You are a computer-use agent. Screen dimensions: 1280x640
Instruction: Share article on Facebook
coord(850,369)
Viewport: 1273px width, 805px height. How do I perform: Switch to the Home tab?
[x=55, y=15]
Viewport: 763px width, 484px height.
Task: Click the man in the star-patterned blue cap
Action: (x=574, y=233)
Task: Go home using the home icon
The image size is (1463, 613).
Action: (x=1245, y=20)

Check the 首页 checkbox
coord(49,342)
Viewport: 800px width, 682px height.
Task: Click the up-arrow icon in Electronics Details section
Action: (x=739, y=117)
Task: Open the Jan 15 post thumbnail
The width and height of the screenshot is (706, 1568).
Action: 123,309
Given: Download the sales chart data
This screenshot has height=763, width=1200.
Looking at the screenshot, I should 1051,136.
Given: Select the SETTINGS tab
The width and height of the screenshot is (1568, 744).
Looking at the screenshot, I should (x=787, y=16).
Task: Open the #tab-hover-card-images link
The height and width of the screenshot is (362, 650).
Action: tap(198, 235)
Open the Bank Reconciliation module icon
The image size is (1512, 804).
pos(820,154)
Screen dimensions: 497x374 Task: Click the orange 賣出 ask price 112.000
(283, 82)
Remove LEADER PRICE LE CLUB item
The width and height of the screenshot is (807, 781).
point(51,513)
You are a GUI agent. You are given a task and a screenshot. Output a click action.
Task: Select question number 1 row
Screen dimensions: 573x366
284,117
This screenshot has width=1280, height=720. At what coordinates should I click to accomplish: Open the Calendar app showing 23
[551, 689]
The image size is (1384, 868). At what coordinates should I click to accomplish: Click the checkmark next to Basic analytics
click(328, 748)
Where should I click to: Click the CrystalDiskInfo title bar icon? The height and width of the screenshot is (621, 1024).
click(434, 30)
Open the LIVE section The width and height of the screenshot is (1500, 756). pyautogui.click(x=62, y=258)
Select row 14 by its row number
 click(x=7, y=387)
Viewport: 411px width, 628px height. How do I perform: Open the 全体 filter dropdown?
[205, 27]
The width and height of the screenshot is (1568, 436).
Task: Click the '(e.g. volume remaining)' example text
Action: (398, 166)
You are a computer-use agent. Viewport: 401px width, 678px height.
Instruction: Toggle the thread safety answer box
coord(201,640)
• • • • •
--- Problem requirements ---
Which lines in the records above contain the string "computer"? Copy them.

--- Answer box ---
You are a computer-use agent. Screen dimensions: 1280x640
You are a computer-use agent. Viewport: 401px width, 678px height.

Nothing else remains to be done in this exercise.